REQUIRED WORK - From the records below, transcribe exactly the lines that begin at the line with "Sillunu Oru Kaadhal (804, 281)" and end at the line with "Copyright © 2003-2005 BizHat.com (434, 1561)", both included.

▼

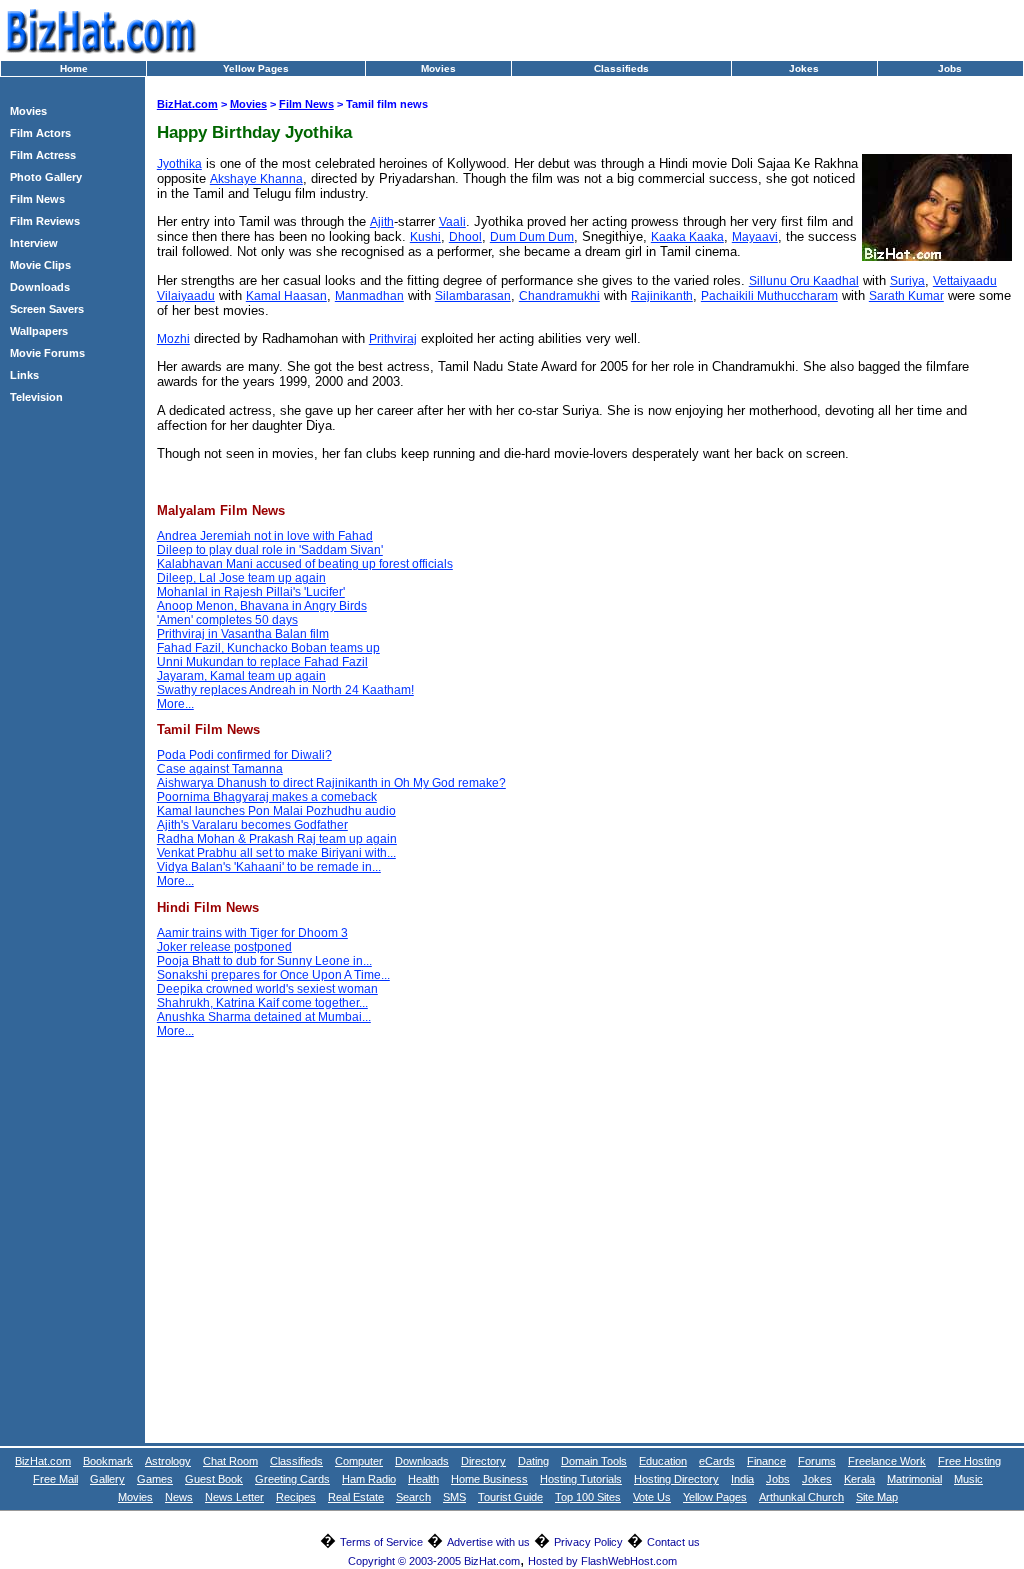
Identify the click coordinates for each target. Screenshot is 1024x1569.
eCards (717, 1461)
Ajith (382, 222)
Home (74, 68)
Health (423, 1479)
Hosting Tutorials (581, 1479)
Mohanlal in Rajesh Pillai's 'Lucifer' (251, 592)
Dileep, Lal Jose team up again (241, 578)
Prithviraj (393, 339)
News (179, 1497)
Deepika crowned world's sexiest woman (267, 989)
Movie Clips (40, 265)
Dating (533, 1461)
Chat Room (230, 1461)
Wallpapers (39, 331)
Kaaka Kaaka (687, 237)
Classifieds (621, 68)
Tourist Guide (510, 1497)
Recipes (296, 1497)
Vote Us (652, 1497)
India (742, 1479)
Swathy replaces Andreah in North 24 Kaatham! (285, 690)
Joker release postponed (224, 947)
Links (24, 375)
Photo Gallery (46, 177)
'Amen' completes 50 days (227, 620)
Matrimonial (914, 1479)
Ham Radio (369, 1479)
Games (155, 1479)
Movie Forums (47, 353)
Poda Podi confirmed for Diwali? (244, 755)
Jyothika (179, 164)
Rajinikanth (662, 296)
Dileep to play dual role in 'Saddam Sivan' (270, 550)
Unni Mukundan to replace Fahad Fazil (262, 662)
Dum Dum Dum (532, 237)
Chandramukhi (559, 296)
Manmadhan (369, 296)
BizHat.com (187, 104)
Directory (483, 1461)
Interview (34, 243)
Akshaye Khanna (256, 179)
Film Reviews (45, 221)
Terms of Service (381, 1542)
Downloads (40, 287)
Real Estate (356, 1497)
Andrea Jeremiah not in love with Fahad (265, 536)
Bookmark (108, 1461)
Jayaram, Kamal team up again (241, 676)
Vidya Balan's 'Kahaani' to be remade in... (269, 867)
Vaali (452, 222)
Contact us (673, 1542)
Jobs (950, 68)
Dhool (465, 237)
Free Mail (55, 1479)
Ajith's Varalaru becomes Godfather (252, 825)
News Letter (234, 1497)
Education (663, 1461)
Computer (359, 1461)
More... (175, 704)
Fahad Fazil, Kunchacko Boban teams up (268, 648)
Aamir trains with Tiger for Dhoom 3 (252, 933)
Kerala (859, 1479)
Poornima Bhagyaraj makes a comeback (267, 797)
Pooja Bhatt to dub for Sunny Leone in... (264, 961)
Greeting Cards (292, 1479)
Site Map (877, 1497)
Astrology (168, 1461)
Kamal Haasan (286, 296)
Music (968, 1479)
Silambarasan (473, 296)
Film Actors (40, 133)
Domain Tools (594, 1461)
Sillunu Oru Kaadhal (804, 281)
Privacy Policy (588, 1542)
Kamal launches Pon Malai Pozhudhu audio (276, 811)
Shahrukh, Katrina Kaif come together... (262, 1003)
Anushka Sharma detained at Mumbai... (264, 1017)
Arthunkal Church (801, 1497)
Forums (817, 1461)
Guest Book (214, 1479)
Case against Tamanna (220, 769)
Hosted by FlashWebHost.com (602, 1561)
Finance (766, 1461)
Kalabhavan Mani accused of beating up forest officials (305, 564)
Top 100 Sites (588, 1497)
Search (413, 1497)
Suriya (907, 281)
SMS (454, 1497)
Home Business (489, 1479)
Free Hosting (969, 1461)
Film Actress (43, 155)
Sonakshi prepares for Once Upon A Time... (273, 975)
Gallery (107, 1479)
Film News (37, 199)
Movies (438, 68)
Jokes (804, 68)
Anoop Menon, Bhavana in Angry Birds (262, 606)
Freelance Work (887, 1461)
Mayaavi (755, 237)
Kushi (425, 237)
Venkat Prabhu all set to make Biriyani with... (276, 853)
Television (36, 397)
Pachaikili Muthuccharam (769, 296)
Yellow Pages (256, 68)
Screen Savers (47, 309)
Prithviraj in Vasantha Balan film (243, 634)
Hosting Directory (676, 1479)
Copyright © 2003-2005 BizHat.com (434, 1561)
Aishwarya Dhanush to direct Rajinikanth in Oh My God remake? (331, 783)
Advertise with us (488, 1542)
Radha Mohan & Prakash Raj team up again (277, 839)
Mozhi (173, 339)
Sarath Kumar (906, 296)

▲

EXERCISE SOLUTION -
Sillunu Oru Kaadhal (804, 281)
Privacy Policy (588, 1542)
Kamal launches Pon Malai Pozhudhu audio (276, 811)
Shahrukh, Katrina Kaif come together... (262, 1003)
Anushka Sharma detained at Mumbai... (264, 1017)
Arthunkal Church (801, 1497)
Forums (817, 1461)
Guest Book (214, 1479)
Case against Tamanna (220, 769)
Hosted by FlashWebHost.com (602, 1561)
Finance (766, 1461)
Kalabhavan Mani accused of beating up forest officials (305, 564)
Top 100 Sites (588, 1497)
Search (413, 1497)
Suriya (907, 281)
SMS (454, 1497)
Home Business (489, 1479)
Free Hosting (969, 1461)
Film Actress (43, 155)
Sonakshi prepares for Once Upon A Time... (273, 975)
Gallery (107, 1479)
Film News (37, 199)
Movies (438, 68)
Jokes (804, 68)
Anoop Menon, Bhavana in Angry Birds (262, 606)
Freelance Work (887, 1461)
Mayaavi (755, 237)
Kushi (425, 237)
Venkat Prabhu all set to make Biriyani with... (276, 853)
Television (36, 397)
Pachaikili Muthuccharam (769, 296)
Yellow Pages (256, 68)
Screen Savers (47, 309)
Prithviraj in Vasantha Balan film (243, 634)
Hosting Directory (676, 1479)
Copyright © 2003-2005 BizHat.com (434, 1561)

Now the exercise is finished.